Em pouco tempo os anciões já tinham traçado o plano de defesa:

– Os magos vão para os portais para reforçar o encantamento, os alquimistas vão para os porões que temos muito trabalho pela frente. Os arqueiros ficam em seus postos e avise todos os moradores para se protegerem em suas casas.

Eles sabiam que as coisas poderiam sair do controle, por isso preferiam se prevenir.

Dois dias se passaram e no entardecer do terceiro ouviram um barulho ensurdecedor como um trovão, seguido de um lampejo e um barulho amedrontador do exército dos Golems. Isso significava que os bruxos tinham conseguido atravessar o portal juntamente com seus mercenários. Eles marcharam até o centro da cidade e em poucas horas construíram uma torre bem alta onde prenderam os anciões. Em seguida colocaram fogo no pé da torre.

Os elfos não acreditavam que aquilo estava acontecendo.

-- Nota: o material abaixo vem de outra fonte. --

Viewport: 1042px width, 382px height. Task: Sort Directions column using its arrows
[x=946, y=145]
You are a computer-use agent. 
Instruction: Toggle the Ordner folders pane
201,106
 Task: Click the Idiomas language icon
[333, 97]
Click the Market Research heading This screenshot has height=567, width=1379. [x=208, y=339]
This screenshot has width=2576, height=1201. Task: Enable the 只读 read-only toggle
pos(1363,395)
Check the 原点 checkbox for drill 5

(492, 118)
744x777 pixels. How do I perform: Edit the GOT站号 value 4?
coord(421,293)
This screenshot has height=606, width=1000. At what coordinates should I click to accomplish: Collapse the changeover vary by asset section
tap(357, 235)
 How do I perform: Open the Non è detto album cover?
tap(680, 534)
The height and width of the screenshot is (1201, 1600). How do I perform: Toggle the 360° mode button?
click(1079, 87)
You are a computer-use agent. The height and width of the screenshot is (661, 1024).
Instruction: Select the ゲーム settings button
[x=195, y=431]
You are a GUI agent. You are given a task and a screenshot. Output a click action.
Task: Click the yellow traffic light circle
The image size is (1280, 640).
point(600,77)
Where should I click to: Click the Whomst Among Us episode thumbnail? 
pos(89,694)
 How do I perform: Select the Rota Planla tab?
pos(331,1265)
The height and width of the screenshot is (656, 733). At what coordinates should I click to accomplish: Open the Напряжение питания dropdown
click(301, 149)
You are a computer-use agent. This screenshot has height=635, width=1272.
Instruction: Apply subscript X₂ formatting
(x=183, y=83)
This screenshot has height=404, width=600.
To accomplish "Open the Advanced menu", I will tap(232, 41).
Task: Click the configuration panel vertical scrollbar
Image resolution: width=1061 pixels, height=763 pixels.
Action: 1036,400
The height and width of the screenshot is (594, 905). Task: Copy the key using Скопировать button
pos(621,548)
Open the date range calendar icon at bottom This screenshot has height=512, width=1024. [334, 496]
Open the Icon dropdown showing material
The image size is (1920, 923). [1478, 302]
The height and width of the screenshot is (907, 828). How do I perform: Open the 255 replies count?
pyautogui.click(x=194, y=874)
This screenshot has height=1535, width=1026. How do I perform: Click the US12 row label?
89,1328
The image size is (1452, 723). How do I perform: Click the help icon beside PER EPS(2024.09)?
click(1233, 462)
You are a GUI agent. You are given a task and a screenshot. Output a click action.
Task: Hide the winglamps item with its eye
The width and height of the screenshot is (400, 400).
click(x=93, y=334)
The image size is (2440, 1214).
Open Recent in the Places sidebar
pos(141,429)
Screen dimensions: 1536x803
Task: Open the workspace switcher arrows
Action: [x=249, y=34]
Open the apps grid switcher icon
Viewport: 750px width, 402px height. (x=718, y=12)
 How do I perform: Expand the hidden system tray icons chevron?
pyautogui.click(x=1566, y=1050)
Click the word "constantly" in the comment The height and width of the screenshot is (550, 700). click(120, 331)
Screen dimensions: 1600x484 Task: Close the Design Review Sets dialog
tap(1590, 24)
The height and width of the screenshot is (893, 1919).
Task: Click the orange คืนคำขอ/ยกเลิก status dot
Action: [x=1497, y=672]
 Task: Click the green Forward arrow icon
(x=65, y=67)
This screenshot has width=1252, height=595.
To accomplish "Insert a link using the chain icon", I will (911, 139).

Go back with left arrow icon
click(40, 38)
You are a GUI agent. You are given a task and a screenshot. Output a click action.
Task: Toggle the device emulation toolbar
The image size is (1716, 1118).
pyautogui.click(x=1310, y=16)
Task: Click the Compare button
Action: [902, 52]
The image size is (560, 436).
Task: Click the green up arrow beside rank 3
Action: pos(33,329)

Eles sabiam que o talismã seria encontrado e que a aldeia seria completamente destruída depois, mas nada podiam fazer. O fogo subia e as chamas já lambiam a parte da torre onde os anciões estavam, quando um balão surgiu por trás da encosta e se aproximou da torre, lançou uma escada e os anciões começaram a subir por ela. Quando os bruxos viram gritaram para os mercenários lançar suas flechas e derrubar o balão, mas os anciões conjuraram um pequeno terremoto que fazia com que eles não conseguissem mirar. Os bruxos então furiosos entraram no templo dos anciões e encontraram facilmente o talismã de esmeralda. Com aquele artefato eles seriam imbatíveis. Agora só restava destruir a cidade e encontrar os anciões que tinham desaparecido com o balão. Assim que tocaram no talismã, porém, sentiram as ondulações cósmicas do espaço-tempo os aprisionando e no momento seguinte estavam em outra dimensão com seus mercenários. Ao perceberem a armadilha que tinham caído, correram para procurar o portal de saída, mas os anciões tinham removido todos os portais, deixando eles presos em outro espaço-tempo, para sempre. 

Aos poucos os elfos foram saindo de suas casas, o balão com os anciões desceu, todos se abraçaram e uma grande festa começou. No meio da festa, um dos anciões pediu a palavra:

– Hoje foi um dia muito importante para nós, conseguimos vencer os bruxos mais terríveis que a terra do fogo já viu. Trocamos nosso talismã de esmeralda por outro enfeitiçado, nossos alquimistas passaram um dia todo fazendo ele, e os magos levaram outro dia inteiro para prepará-lo. Ainda assim, nada disso teria dado certo se nosso querido Eryan não tivesse nos resgatado em seu balão. Quando ele viu a torre sendo construída, já imaginou o que seria e correu para levantar voo, se não tivéssemos vivos o encanto não iria funcionar. Eryan agora passa a ser o mais jovem elfo a fazer parte do conselho dos anciões.

Todos aplaudiram, depois cantaram, dançaram, comeram e beberam. 

Um dos elfos se aproximou de Eryan meio sem jeito e disse:

– Queria que me desculpasse, não sabia que sua habilidade salvaria nossas vidas algum dia.